The third quarter is summer. Things happen quickly during this phase. The clusters take shape and the grapes go through verasion (when they soften and, with red grapes, change color). The farmer prays for warm days, cool nights and low humidity. He or she must determine when to water and how best to prune the vine canopies so that the grapes get enough sunlight to ripen but not burn. The third quarter of the football game is also a show of force, a time to determine the strength of your team and the weakness of your opponent and let them play to their capabilities.

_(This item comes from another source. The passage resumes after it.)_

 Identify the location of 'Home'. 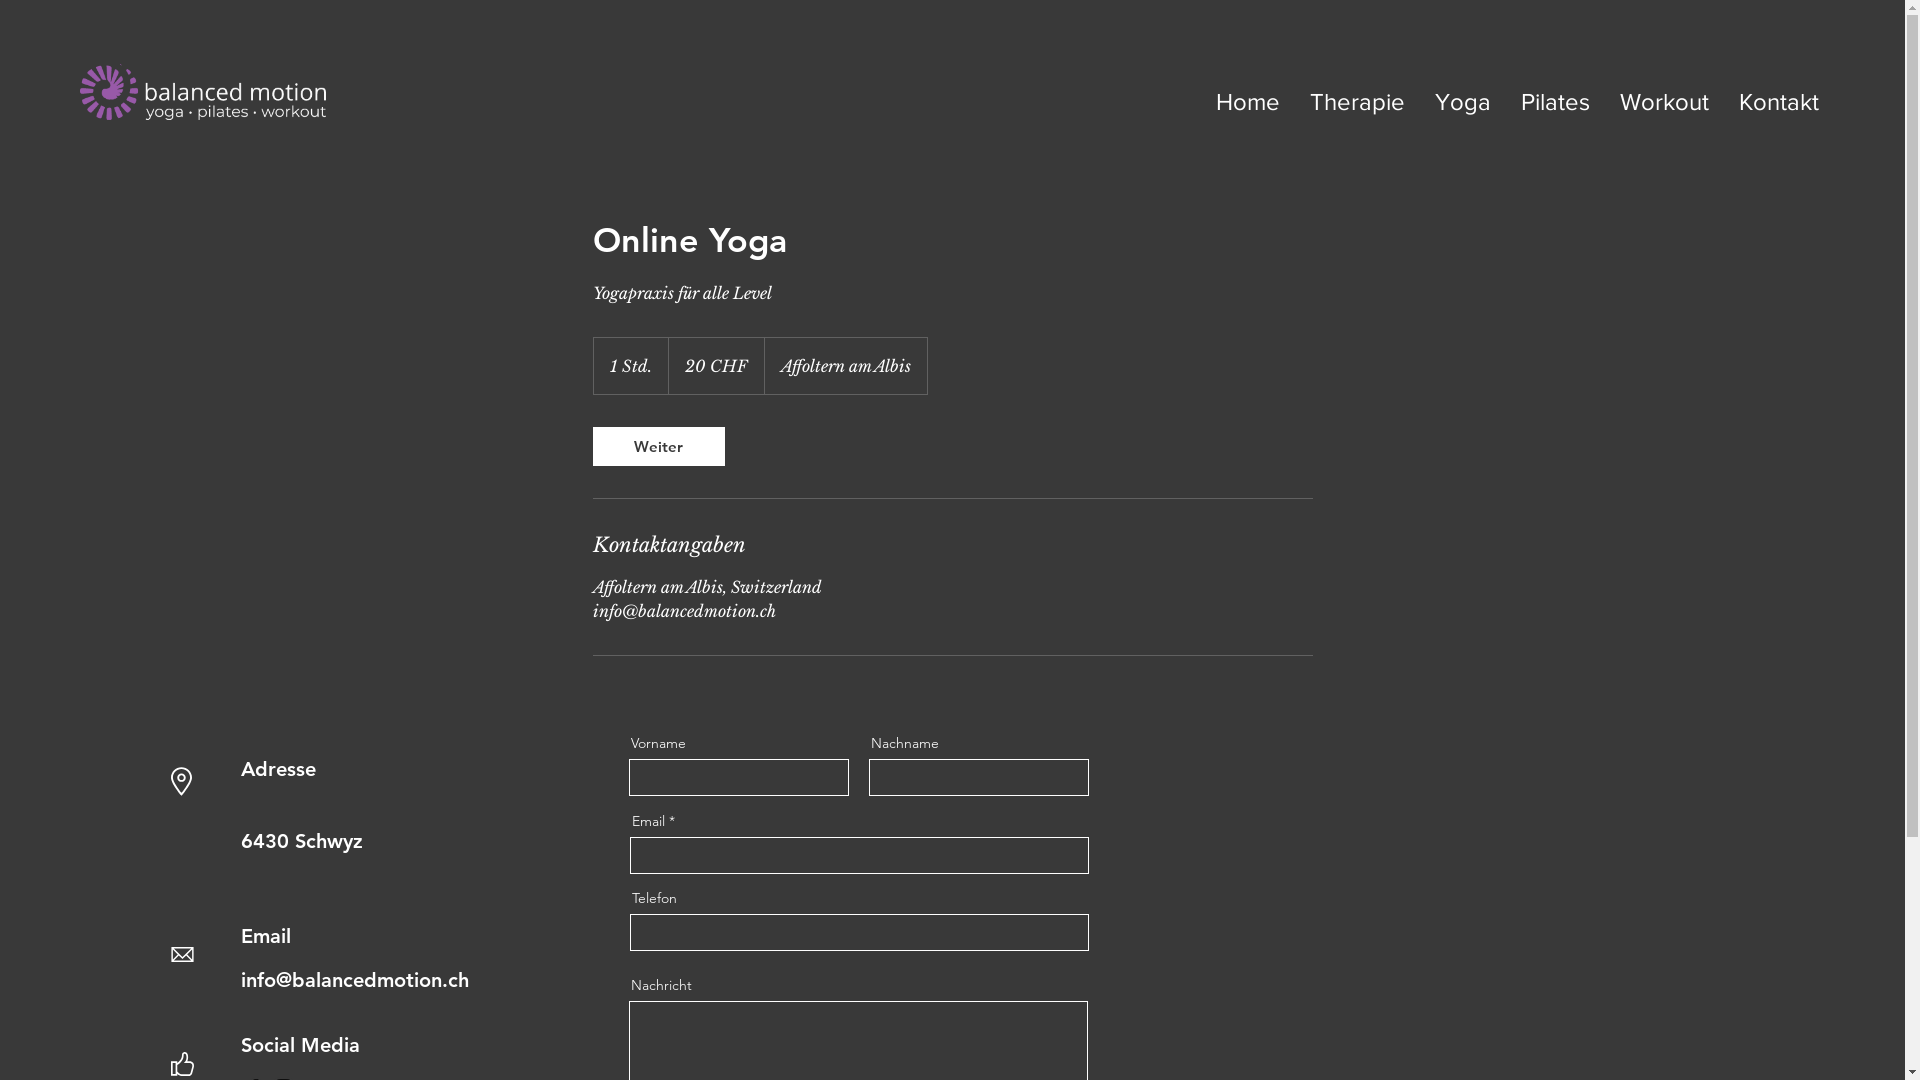
(1247, 101).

Then there’s the fourth quarter. At the end of the third quarter of Super Bowl 2017, if you were to ask the Atlanta Falcons coach if this was going to be “a good year,” he would have had a positive reply. The fourth quarter is crucial. You either have a maintenance strategy or a go-for-broke strategy. In grape farming, if the weather is favorable and the fruit looks good, it’s a matter of maintaining your position with a little crop management, dropping a little under-ripe fruit to encourage uniform ripening. But if the weather changes and rains are on the horizon, you might try to hasten ripening by dropping lots of fruit, hoping that a smaller crop will ripen more quickly. If it does rain, you can try to keep the berries dry, but if the berries break down before picking, you know how the Atlanta Falcons felt after Super Bowl 2017.
So you see, farmers never know how a vintage will turn out until the fruit is picked and the game is over. I hope you enjoy your next bottle of wine, and next year’s Super Bowl!